ACLU describes President Bush's veto of CIA waterboarding ban as 'a callous disregard for human rights'
Tuesday, March 11, 2008
The American Civil Liberties Union (ACLU) has described President Bush's veto of CIA waterboarding ban as, among other things, "a brazen move signaling a callous disregard for human rights." The executive director of the ACLU, Anthony Romero, said that "it is fundamentally un-American when our president vetoes laws against torture." Romero believes "the president's veto sends a message to the world that despite Congress' actions, our country will continue to engage in this inhumane and heinous conduct when we should be affirming unequivocally and in one voice that torture and abuse will stop and never happen again. No one is above the rule of law, including the president. Congress should hold firm and persist in trying to get an anti-torture bill signed into law."
John McCain's support of the bill was also mentioned with Caroline Fredrickson saying that "Senator McCain has been the leading voice in Congress on the issue of torture for many years. He led the charge in 2005 to extend the Army Field Manual to all DoD agencies. But by voting 'no' last month, he has given President Bush cover to veto a further extension that would rein in the CIA. The president cannot continue telling our citizens and the world that the United States does not torture when, at the same time, he vetoes legislation that would outlaw such policies.
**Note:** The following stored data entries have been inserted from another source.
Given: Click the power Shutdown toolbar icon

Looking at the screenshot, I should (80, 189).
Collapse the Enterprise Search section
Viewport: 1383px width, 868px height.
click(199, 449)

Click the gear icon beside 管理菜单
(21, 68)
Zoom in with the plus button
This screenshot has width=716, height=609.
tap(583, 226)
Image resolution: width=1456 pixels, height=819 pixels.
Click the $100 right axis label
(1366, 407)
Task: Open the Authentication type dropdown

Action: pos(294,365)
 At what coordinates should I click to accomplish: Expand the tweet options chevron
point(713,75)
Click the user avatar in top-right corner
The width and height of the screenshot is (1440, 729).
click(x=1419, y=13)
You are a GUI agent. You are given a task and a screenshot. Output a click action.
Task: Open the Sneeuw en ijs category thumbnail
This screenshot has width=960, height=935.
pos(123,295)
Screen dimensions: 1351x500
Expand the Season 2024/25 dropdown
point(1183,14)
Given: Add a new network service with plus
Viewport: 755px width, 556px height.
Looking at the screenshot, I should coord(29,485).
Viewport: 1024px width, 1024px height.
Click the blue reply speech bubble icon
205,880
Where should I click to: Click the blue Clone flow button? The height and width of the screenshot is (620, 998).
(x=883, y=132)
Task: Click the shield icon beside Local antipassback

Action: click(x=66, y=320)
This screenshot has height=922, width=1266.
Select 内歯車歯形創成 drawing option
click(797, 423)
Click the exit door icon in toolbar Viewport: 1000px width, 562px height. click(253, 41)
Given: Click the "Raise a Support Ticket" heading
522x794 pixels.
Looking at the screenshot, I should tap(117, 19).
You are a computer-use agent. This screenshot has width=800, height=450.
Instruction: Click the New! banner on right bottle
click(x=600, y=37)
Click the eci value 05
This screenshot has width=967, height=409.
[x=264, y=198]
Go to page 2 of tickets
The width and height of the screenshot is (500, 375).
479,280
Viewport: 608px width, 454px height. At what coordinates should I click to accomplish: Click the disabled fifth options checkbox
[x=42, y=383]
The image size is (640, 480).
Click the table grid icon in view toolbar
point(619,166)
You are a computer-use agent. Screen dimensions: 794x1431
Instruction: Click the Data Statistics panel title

America needs Congress to continue sending President Bush anti-torture legislation until he complies with the will of the people and the Congress and signs it in to law."
The bill, which passed the House of Representatives in November and the Senate in February despite warnings that it would be vetoed, established guidelines for intelligence activities. One of these guidelines would limit the CIA to only using interrogation methods allowed in the U.S. Army Field Manual.